§ **Problem to work on**:
Rewrite the rows from the start through the line containing "[x=114, y=573]", replacing "count badge" with "counter badge" and keeping everything else the same.

Collection entries
╔══

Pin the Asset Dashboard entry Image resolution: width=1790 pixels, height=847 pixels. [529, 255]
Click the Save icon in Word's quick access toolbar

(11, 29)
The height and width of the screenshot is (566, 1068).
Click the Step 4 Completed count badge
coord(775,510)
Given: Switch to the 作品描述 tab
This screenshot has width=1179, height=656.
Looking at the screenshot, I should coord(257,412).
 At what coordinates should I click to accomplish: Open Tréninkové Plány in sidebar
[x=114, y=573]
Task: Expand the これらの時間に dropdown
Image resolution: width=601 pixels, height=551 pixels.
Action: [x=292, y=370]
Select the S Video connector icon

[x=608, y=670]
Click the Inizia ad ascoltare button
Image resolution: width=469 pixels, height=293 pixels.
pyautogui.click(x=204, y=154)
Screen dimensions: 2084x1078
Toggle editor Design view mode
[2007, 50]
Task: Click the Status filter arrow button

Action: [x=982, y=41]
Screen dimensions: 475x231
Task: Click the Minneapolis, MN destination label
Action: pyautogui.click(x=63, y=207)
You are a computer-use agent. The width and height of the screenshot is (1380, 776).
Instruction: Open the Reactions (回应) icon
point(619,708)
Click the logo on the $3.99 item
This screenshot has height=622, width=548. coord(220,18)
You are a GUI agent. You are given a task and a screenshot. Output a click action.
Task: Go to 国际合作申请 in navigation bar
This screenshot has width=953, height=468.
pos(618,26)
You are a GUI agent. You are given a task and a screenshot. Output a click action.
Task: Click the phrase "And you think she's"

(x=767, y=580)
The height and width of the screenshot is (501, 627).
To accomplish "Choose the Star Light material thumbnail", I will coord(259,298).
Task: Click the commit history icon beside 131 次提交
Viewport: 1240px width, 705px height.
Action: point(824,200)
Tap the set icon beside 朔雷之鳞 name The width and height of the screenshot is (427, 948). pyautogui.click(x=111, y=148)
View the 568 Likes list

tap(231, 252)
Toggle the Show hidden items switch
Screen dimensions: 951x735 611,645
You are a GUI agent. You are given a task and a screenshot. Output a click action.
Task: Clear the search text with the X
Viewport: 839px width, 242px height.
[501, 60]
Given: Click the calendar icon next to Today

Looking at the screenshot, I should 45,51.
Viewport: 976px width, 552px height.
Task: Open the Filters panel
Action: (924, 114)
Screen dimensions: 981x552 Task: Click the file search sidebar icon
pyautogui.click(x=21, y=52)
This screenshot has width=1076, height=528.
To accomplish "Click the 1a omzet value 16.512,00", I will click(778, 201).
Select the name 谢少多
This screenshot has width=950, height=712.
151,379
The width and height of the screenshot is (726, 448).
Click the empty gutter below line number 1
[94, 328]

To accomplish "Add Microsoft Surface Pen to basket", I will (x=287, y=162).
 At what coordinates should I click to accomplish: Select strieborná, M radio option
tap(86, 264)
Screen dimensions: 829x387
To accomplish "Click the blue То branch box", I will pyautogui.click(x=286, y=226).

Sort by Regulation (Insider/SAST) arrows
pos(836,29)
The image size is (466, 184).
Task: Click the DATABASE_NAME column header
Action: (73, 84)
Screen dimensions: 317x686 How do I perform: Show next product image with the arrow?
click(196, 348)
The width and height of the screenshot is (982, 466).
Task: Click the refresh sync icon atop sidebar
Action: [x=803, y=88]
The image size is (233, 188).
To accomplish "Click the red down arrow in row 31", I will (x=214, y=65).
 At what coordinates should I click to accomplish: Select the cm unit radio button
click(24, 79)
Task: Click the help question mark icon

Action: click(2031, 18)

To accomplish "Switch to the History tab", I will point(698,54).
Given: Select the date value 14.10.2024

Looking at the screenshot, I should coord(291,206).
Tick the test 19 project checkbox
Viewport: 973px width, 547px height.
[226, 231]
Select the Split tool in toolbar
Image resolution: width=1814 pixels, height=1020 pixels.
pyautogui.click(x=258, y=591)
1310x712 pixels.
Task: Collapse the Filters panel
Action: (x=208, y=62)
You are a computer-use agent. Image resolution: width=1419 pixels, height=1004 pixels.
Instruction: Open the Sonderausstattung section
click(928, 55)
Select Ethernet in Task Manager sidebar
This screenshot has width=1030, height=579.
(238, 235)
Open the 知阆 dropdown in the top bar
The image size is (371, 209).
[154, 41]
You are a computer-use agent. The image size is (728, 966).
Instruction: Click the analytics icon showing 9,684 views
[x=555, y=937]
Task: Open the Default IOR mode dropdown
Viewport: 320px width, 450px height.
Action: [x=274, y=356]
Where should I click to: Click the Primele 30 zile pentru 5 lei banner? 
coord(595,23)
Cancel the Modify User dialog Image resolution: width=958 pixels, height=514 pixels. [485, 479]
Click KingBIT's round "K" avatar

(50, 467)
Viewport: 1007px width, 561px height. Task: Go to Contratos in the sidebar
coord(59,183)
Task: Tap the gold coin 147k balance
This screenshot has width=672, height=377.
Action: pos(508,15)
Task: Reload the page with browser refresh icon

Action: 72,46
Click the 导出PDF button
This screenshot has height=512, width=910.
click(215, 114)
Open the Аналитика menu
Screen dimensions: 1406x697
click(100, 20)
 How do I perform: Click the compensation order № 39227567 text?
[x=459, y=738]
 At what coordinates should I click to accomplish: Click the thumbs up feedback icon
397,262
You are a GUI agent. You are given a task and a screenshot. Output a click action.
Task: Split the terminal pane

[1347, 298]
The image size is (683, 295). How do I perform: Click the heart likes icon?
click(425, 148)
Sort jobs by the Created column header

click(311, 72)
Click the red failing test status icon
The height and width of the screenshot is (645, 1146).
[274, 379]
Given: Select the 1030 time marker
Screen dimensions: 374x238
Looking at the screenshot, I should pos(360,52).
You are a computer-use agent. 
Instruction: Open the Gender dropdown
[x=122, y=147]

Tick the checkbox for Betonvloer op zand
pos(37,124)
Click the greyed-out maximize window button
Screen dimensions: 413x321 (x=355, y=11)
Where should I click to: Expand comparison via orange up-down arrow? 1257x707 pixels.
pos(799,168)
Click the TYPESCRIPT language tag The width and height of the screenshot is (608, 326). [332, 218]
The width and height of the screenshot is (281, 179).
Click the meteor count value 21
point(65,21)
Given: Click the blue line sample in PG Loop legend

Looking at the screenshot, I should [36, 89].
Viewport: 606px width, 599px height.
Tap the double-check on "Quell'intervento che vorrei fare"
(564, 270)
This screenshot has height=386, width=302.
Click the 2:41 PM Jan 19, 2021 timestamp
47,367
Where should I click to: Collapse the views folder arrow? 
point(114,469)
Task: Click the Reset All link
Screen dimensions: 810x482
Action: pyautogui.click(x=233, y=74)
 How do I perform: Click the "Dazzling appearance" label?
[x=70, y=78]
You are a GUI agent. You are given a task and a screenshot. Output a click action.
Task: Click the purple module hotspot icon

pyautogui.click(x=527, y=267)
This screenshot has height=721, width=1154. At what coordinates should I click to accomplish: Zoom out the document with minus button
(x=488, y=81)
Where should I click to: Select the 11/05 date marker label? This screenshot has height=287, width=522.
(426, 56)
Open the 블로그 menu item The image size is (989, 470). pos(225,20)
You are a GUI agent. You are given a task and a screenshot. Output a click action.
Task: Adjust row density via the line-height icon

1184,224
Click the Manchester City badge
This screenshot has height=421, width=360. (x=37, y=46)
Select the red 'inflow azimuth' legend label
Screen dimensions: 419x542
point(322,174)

╚══

§ **Result of this task**:
Pin the Asset Dashboard entry Image resolution: width=1790 pixels, height=847 pixels. [529, 255]
Click the Save icon in Word's quick access toolbar

(11, 29)
The height and width of the screenshot is (566, 1068).
Click the Step 4 Completed counter badge
coord(775,510)
Given: Switch to the 作品描述 tab
This screenshot has width=1179, height=656.
Looking at the screenshot, I should coord(257,412).
 At what coordinates should I click to accomplish: Open Tréninkové Plány in sidebar
[x=114, y=573]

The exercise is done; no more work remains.